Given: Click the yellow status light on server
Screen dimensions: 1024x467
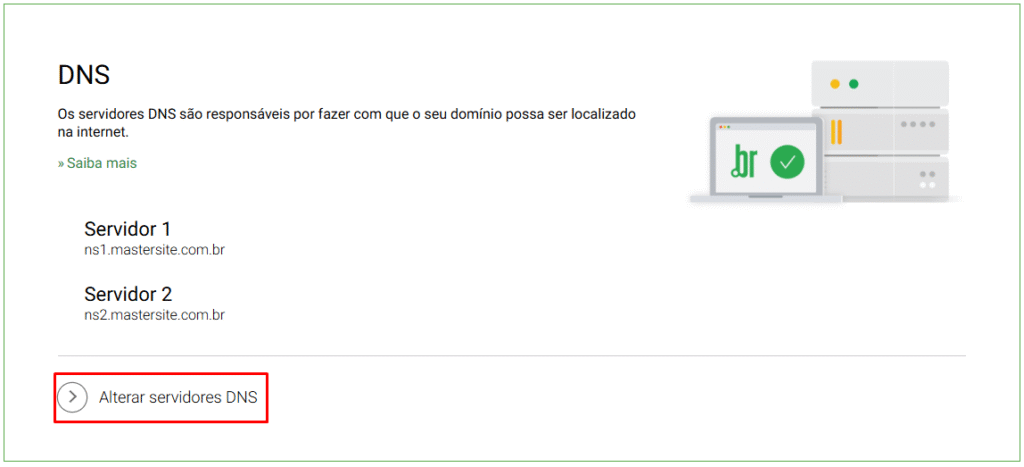Looking at the screenshot, I should click(834, 84).
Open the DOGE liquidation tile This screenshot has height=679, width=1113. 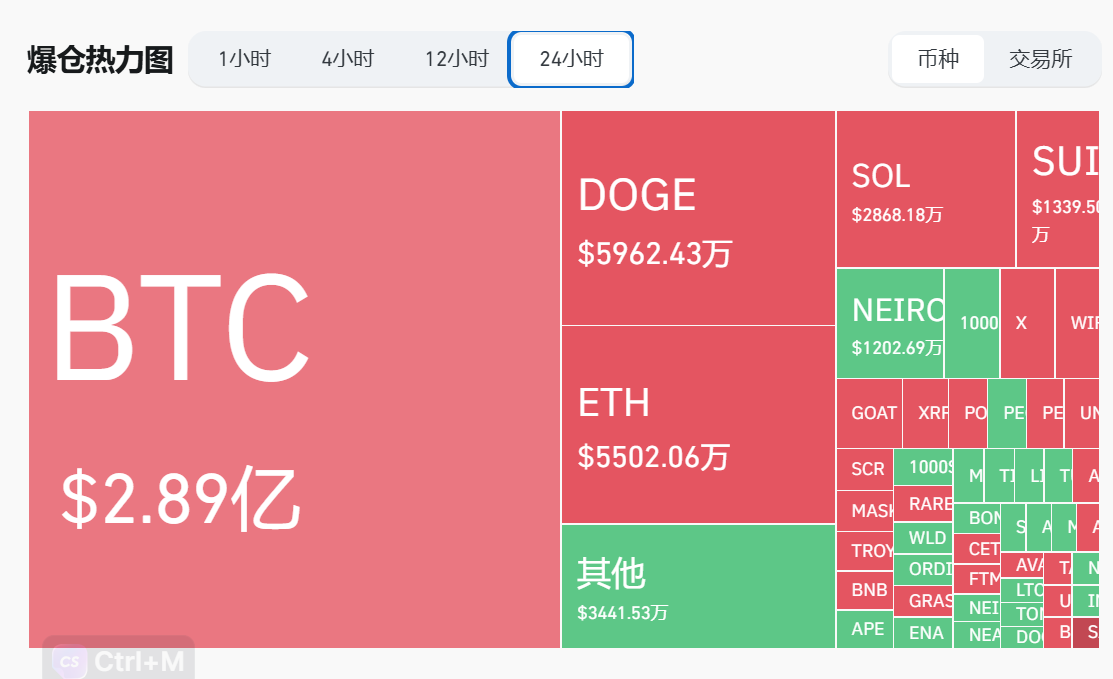point(698,218)
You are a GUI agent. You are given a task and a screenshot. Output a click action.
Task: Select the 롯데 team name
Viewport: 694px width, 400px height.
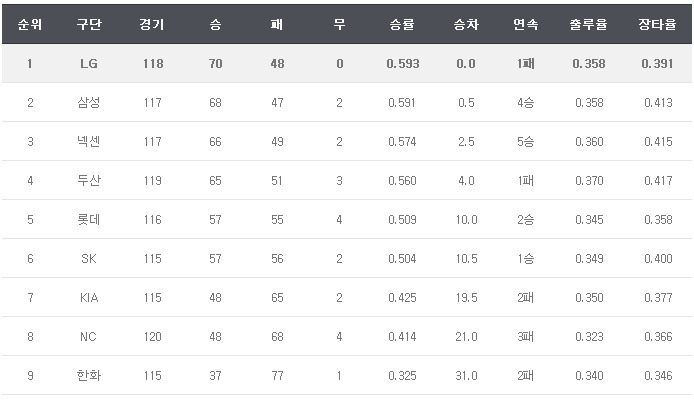[x=88, y=220]
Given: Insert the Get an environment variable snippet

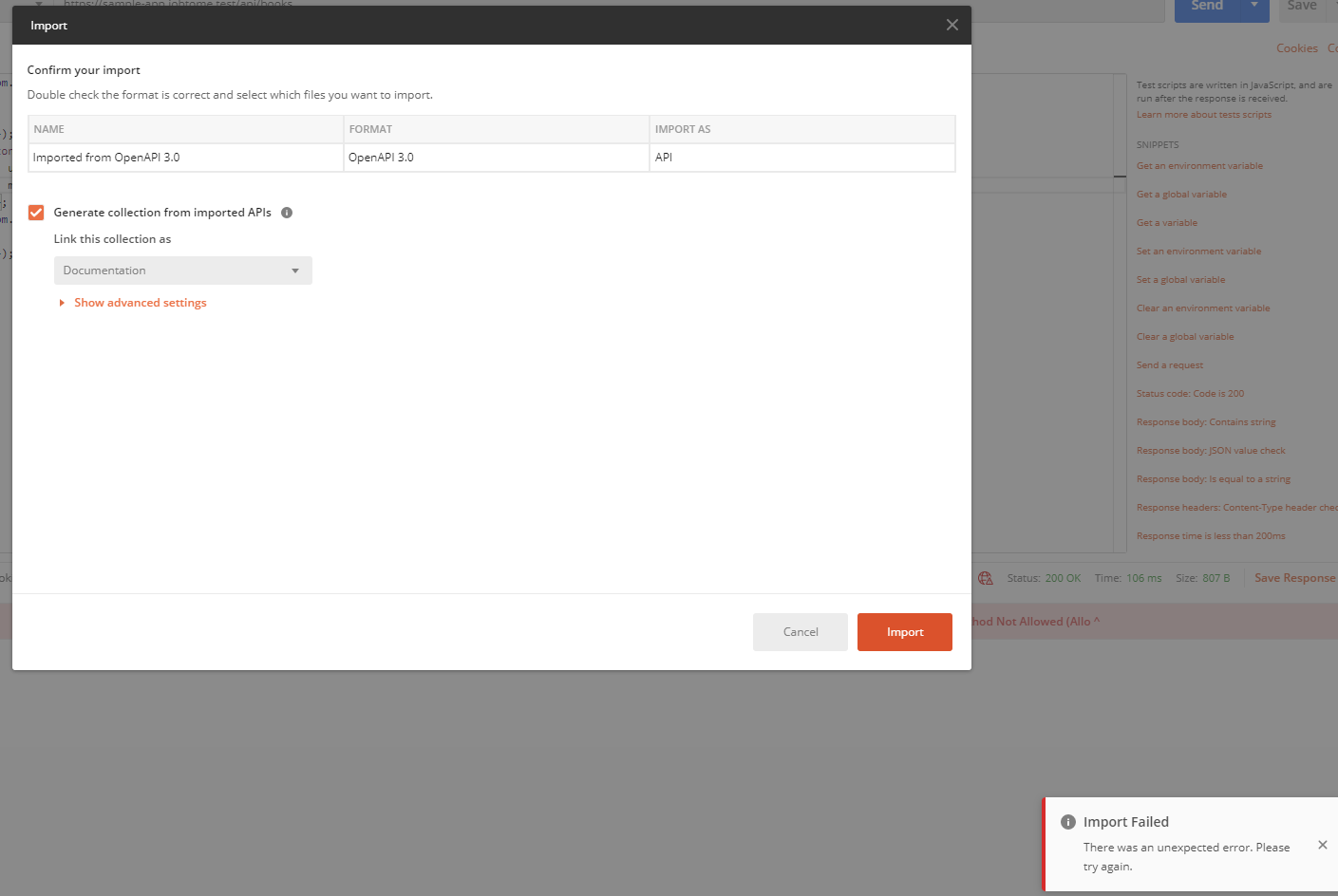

EXERCISE
Beginning with the line that contains "Viewport: 694px width, 400px height." and ending with the final line of the material, reproduce those lines exactly and nothing else. Omit the pictures.

OUTPUT
Viewport: 694px width, 400px height.
[x=88, y=220]
Given: Insert the Get an environment variable snippet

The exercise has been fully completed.